Among the records below, one line contains "Screen dimensions: 877x639"; copy that line and all that follow it, exactly as written.

[Dataset entries]
== Segment start ==

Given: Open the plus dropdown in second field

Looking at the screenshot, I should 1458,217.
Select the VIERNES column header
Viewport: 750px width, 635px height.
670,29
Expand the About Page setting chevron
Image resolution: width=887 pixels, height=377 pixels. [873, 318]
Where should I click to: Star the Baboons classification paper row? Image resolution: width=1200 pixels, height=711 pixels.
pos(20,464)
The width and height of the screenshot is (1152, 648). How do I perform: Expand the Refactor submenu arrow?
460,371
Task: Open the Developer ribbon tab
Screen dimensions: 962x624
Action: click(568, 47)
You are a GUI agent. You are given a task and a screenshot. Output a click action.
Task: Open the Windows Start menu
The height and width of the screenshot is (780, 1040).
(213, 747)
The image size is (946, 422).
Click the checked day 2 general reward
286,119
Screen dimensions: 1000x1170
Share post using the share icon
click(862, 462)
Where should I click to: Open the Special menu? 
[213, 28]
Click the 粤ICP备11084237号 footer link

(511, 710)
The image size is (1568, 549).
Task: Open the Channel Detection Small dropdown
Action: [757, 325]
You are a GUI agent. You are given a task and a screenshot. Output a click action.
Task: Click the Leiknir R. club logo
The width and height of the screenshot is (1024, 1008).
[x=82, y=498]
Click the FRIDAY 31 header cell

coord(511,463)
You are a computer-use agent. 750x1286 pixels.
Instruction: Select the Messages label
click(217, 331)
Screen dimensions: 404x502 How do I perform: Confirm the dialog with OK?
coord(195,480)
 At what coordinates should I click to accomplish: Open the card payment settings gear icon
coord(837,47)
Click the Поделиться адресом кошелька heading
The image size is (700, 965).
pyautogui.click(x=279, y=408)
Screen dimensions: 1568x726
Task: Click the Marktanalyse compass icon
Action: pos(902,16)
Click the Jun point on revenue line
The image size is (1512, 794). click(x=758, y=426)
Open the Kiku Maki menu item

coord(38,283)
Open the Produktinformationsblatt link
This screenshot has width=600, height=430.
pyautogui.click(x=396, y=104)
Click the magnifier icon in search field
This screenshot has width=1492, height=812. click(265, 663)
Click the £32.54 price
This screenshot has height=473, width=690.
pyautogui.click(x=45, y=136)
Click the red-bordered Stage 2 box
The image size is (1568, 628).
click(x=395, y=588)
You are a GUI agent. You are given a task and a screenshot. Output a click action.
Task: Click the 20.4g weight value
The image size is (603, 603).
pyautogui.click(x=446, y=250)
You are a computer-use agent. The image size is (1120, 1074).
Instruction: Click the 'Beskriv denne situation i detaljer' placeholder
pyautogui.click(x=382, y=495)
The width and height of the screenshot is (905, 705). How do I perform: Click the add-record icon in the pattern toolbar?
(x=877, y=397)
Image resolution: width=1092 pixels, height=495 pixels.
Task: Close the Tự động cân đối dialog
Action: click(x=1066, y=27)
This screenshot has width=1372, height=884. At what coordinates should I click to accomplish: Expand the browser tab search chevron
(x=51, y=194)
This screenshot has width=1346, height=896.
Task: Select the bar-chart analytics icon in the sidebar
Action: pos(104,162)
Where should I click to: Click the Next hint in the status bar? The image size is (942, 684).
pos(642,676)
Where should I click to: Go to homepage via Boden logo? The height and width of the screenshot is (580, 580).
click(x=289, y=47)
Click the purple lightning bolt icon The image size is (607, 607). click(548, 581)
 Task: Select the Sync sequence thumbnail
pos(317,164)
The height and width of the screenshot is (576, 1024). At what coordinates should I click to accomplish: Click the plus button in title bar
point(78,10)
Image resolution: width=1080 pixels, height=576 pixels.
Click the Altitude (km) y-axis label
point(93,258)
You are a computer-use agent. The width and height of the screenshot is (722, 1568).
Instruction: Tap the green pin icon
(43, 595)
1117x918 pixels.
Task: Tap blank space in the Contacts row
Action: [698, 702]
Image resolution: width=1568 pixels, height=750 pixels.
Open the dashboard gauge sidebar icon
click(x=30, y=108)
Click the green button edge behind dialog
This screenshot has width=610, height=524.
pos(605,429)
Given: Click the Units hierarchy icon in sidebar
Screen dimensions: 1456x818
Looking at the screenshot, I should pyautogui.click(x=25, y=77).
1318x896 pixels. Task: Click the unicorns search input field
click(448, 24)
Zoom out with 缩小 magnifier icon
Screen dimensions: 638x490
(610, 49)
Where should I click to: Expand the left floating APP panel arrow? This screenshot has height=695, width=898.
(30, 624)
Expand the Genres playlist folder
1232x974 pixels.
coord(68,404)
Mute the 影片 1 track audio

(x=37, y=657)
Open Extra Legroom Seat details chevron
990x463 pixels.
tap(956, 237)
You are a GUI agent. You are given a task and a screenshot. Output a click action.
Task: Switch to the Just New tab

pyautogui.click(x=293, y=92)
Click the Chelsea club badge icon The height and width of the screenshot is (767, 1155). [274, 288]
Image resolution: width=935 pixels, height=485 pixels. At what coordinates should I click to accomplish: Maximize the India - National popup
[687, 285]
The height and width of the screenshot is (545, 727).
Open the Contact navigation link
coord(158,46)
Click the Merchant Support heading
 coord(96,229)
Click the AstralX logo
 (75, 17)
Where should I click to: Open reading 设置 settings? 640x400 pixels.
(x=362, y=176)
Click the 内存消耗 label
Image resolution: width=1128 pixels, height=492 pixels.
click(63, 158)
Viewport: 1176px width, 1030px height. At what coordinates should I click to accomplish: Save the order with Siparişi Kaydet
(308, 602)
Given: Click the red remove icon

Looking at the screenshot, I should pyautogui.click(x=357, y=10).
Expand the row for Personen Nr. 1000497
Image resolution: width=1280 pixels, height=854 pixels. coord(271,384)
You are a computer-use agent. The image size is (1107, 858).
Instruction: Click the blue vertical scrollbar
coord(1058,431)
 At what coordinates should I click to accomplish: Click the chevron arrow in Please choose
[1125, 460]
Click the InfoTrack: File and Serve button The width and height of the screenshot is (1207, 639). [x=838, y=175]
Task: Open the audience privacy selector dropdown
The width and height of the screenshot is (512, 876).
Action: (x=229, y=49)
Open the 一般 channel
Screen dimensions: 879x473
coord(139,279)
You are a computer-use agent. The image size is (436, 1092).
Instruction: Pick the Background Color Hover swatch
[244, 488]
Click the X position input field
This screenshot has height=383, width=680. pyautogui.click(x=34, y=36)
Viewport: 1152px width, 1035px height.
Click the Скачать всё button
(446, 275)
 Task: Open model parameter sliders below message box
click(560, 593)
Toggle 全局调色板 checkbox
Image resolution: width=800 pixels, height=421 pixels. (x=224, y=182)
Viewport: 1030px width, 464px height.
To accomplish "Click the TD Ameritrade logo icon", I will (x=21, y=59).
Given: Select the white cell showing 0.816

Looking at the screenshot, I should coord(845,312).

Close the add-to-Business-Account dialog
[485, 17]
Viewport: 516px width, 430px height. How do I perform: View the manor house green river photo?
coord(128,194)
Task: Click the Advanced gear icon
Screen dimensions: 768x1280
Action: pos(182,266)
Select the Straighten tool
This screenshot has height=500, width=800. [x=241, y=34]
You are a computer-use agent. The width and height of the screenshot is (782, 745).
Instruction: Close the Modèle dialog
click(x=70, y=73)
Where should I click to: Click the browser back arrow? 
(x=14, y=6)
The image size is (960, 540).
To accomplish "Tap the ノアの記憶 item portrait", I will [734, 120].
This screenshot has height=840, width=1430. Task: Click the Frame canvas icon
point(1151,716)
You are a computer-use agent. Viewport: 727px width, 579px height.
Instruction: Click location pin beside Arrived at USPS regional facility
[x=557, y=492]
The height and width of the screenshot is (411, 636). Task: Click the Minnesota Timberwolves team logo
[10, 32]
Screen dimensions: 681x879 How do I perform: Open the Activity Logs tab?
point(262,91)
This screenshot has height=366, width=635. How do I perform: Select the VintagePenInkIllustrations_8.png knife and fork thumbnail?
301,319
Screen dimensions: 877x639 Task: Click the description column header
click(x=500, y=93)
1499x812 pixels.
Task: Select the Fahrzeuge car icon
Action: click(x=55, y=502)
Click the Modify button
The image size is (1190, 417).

== Segment end ==

(Written response):
Screen dimensions: 877x639 Task: Click the description column header
click(x=500, y=93)
1499x812 pixels.
Task: Select the Fahrzeuge car icon
Action: click(x=55, y=502)
Click the Modify button
The image size is (1190, 417).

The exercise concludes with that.